O caso o deixou intrigado, continuava acreditando que sua técnica era um embuste, mas encontrara outra ainda mais falsa. Ele pelo menos apresentava a doença como algo concreto, seus vizinhos nem isso. Por outro lado seu tratamento tivera resultado enquanto o dos vizinhos falhara.

Os xamãs locais também estavam surpresos. O visitante apresentara a doença, que eles sempre consideraram de natureza espiritual e jamais imaginaram que pudesse se tornar visível na forma de algo material.

Quesalid foi convidado a participar de uma conferência secreta onde lhe expuseram suas crenças na natureza imaterial da doença. Como ele era capaz de fazê-la "aderir à sua mão"? Alegando que estava impedido de ensinar sua técnica antes de completados os quatro anos de aprendizado nosso protagonista furtou-se a fornecer qualquer resposta.

Ao retornar à sua aldeia foi informado de que fora convidado pelo grande xamã de um outro clã a participar de um desafio em que diversos xamãs mediriam a força de seus poderes tratando vários doentes.

Durante o encontro Quesalid constatou que o velho xamã também não mostrava nada ao doente, apenas declarava ter transferido a alma, invisível, da doença para seu barrete de xamã ou para seu chocalho ritual. Repetiu-se o ocorrido quando da visita à tribo dos Koskimo. Quando instado a intervir nos casos julgados difíceis, Quesalid obtinha sucesso com a técnica do tufo ensanguentado.

Desmoralizado e desacreditado entre seu povo o velho xamã, suplicou a Quesalid que lhe revelasse "o que estava colado na palma de tua mão ... era a verdadeira doença ou era somente fabricada?" Quesalid começou por pedir informações sobre os poderes do barrete e do chocalho do colega. O velho xamã lhe revelou seus truques e suas mentiras, confessou que não era capaz de capturar a alma das doenças, simulava o xamanismo pelos proveitos materiais que auferia. Quesalid não disse mais nada. O velho, envergonhado e temido pela comunidade devido às vinganças que poderia perpretar por ter sido ridicularizado, desapareceu na mesma noite.
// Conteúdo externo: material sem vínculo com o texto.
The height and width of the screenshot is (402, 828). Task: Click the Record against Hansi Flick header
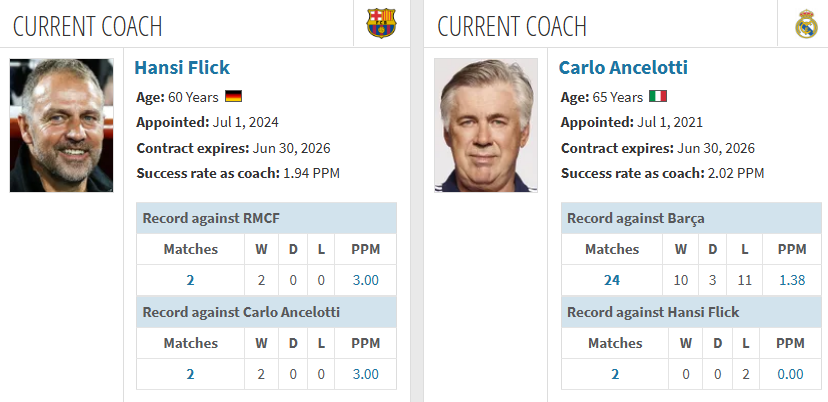(691, 312)
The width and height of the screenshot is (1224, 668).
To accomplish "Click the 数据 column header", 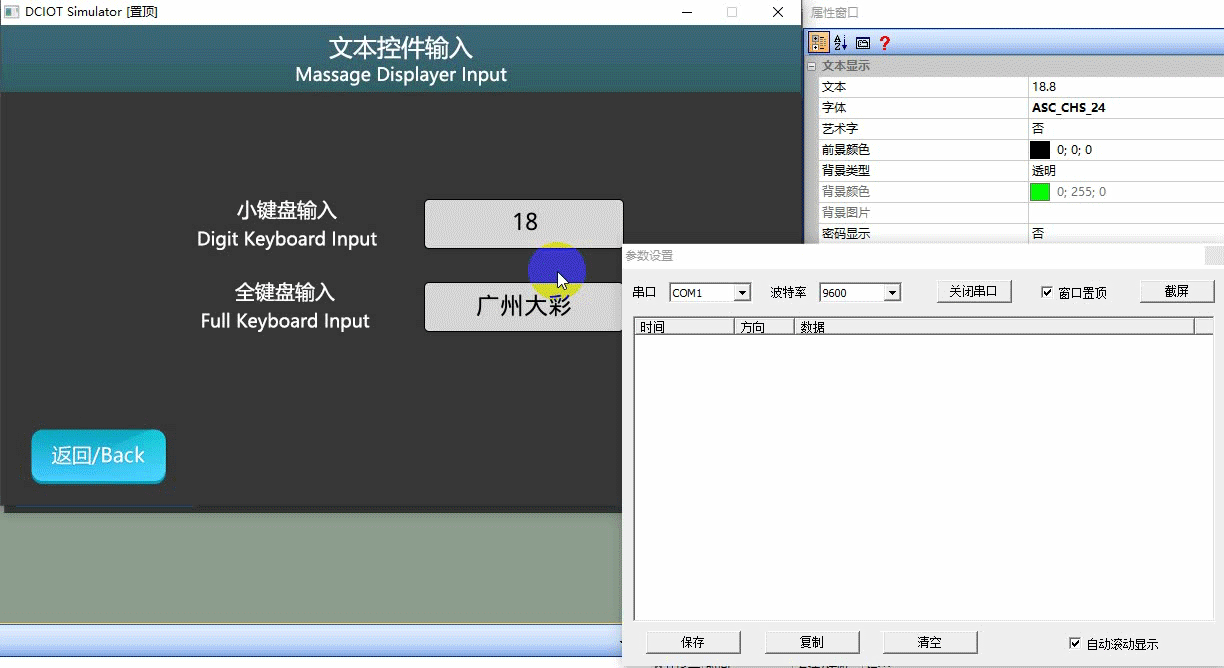I will pos(994,327).
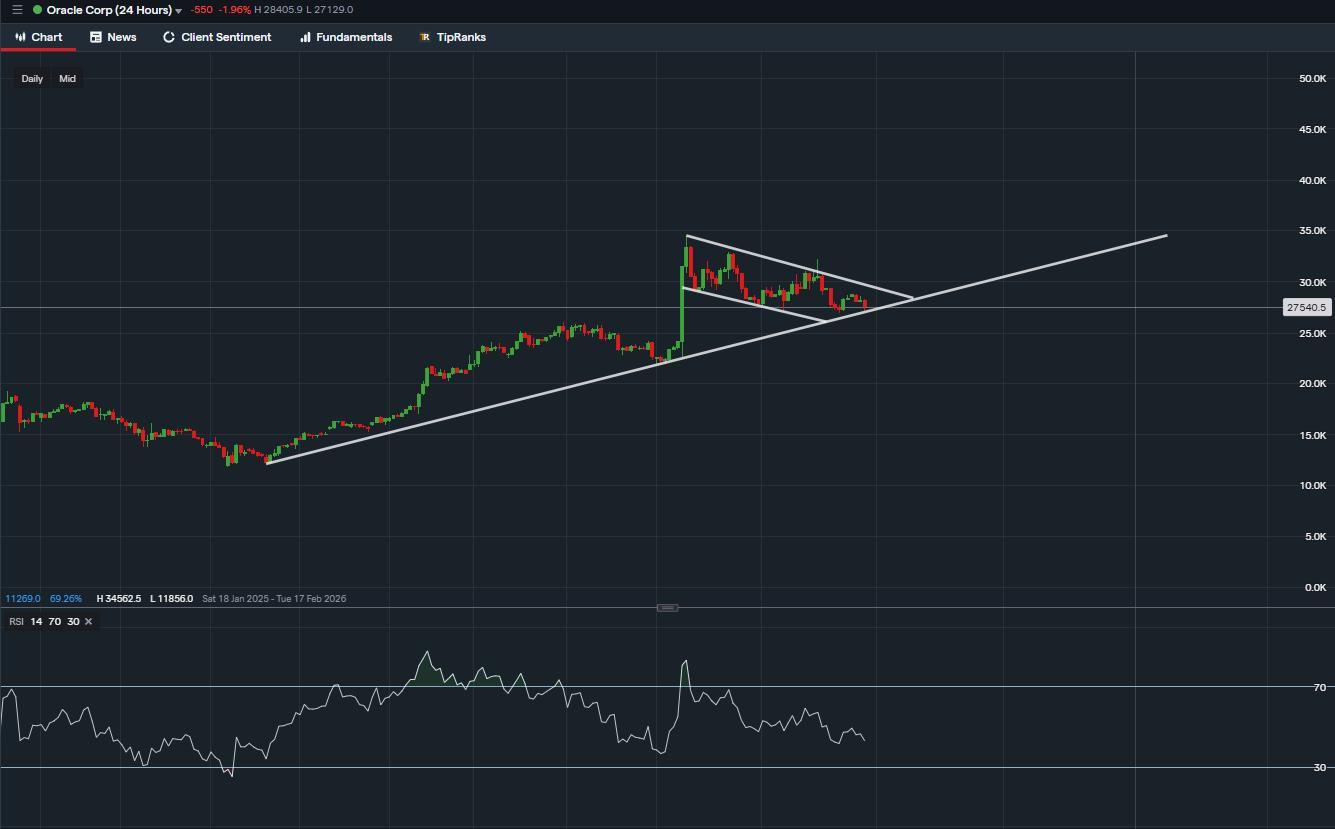This screenshot has height=829, width=1335.
Task: Click the horizontal chart scrollbar handle
Action: 667,607
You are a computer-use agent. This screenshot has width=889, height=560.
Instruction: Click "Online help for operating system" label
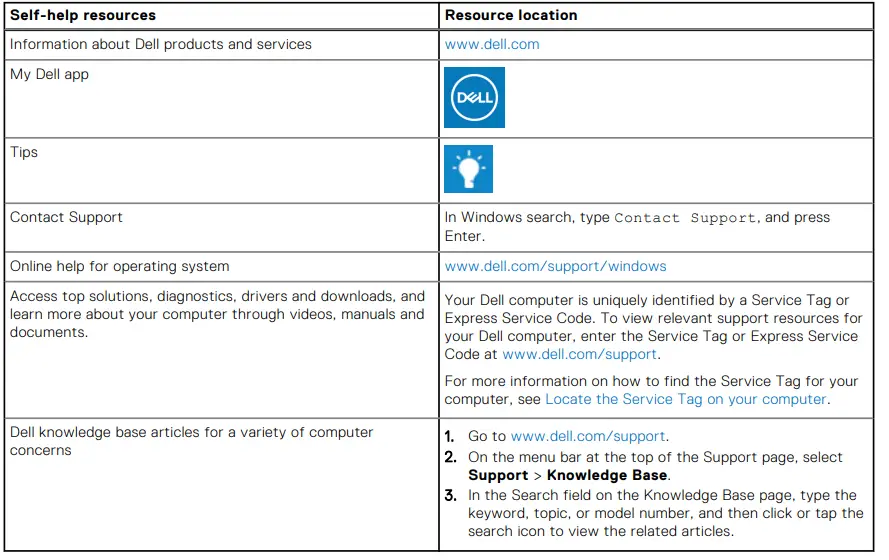[x=119, y=267]
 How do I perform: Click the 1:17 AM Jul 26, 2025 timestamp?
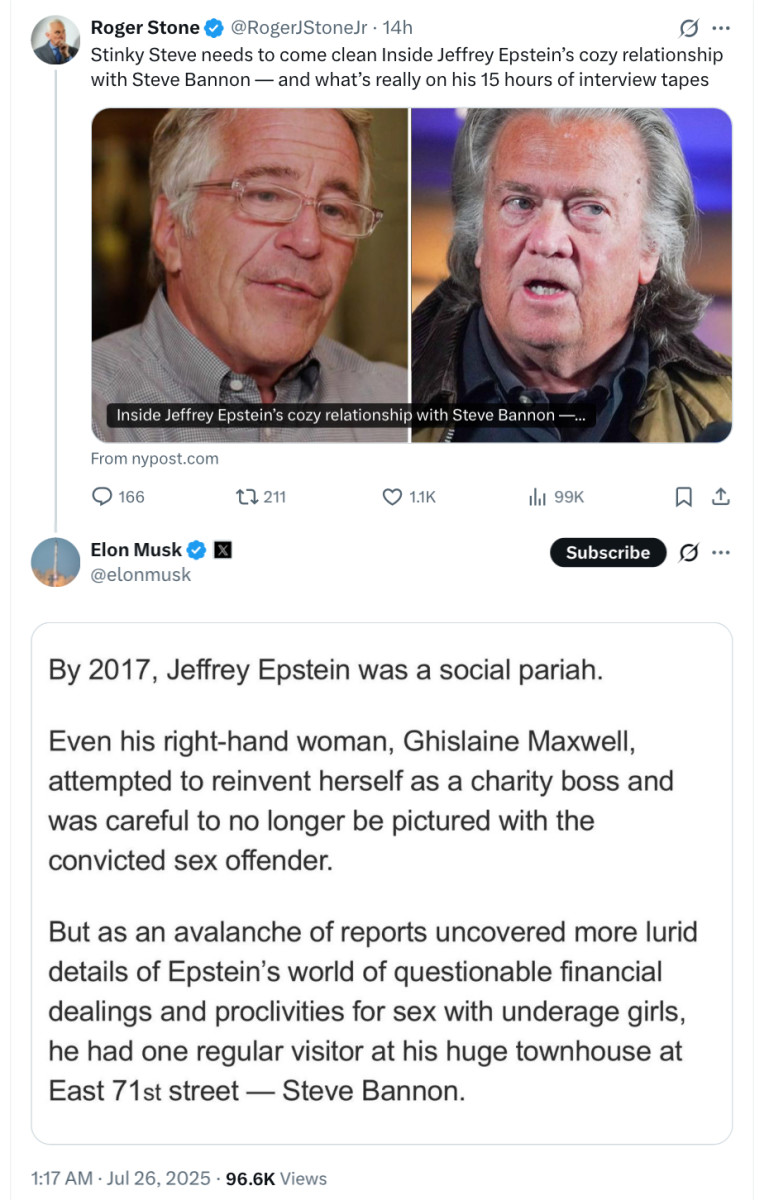point(122,1179)
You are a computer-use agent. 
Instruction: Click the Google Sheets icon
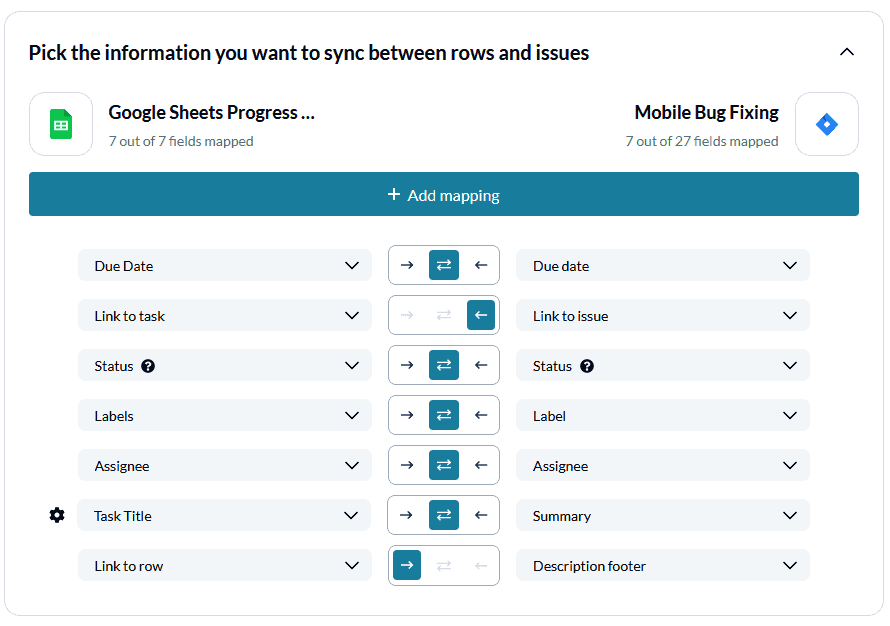click(x=61, y=125)
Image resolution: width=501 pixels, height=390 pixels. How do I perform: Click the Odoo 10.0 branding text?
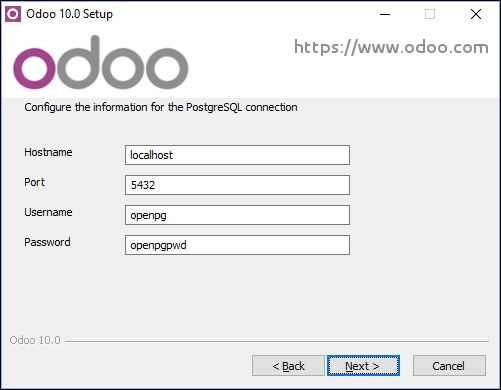[x=35, y=340]

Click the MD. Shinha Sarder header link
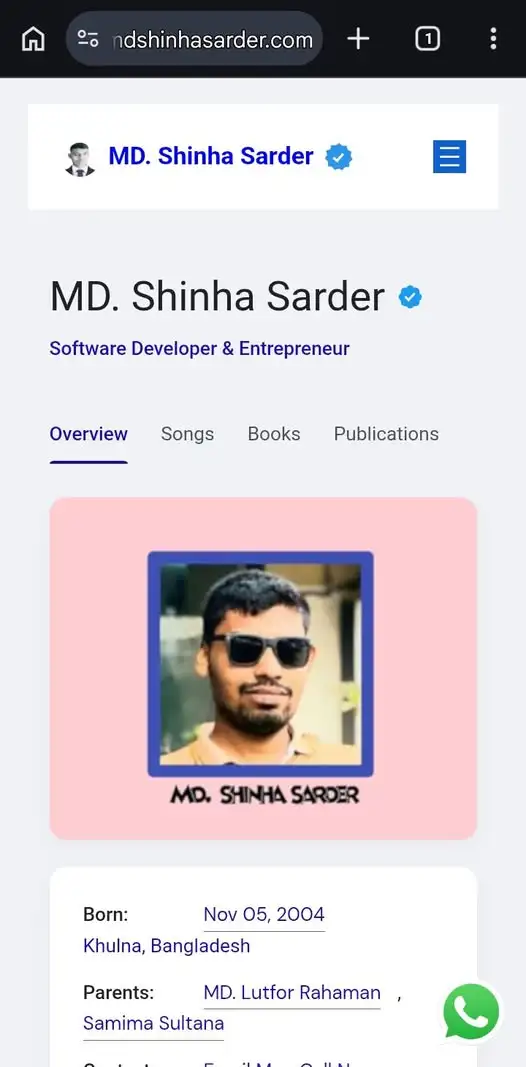pos(211,157)
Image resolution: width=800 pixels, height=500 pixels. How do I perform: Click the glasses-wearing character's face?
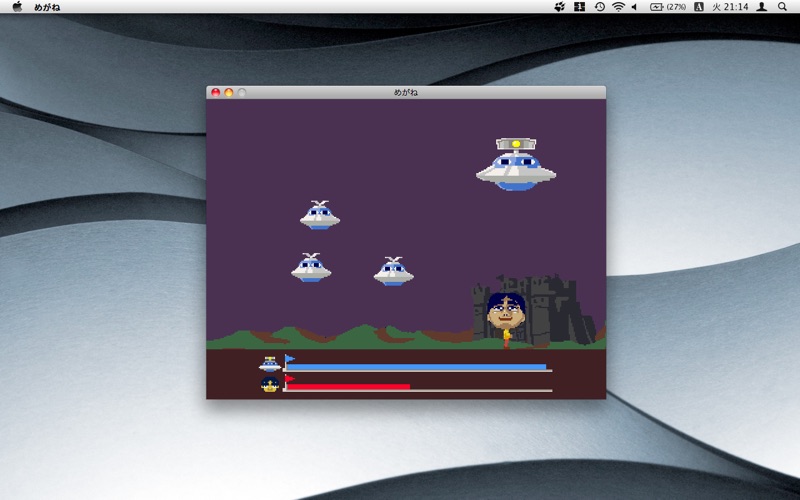click(506, 310)

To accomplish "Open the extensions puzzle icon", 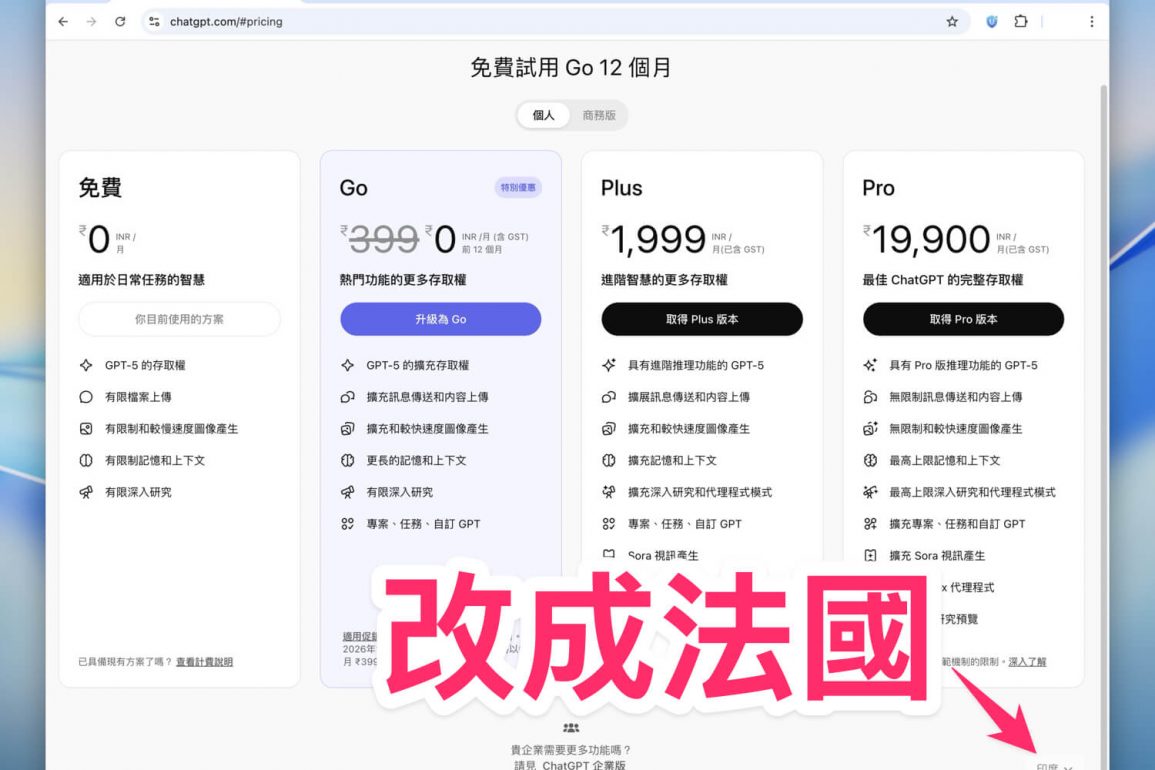I will pos(1021,21).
Quesalid continuou sua carreira desmascarando impostores. Mantinha-se cético em relação à magia, embora com mais parcimônia. Já admitia que poderiam existir xamãs verdadeiros. "Uma vez apenas vi um xamã ... e não pude descobrir se ele era um verdadeiro xamã ou um simulador. Por essa razão apenas eu creio que ele era um xamã."

A narrativa não esclarece como percebia a si próprio (xamã ou embusteiro?), mas deixa claro "que exerce seu ofício com consciência, que é orgulhoso de seus sucessos e que defende calorosamente, contra todas as escolas rivais, a técnica da plumagem ensanguentada, da qual ... zombara tanto no início."

Lévi-Strauss observa que "os elementos daquilo que se poderia denominar de complexo xaminístico ... se organizam em torno de dois pólos (principais), formados um pela experiência íntima do xamã, outro pelo consensus coletivo. Não existe razão para duvidar ... que os feiticeiros ... acreditam em sua missão, e que esta crença não esteja fundada na experiência de estados específicos" (visões, sonhos, impressões corporais ou intuitivas, etc.). E conclui: ”Quesalid não se tornou um grande feiticeiro porque curava seus doentes, ele curava seus doentes porque se tinha tornado um grande feiticeiro."

Guido Palmeira, outubro de 2018.

 

1 Publicado originalmente em Les Temps Modernes, ano IV, nº 41, 1949.

2 "The religion of the Kwakiutl", publicado em 1930 pela Universidade de Columbia.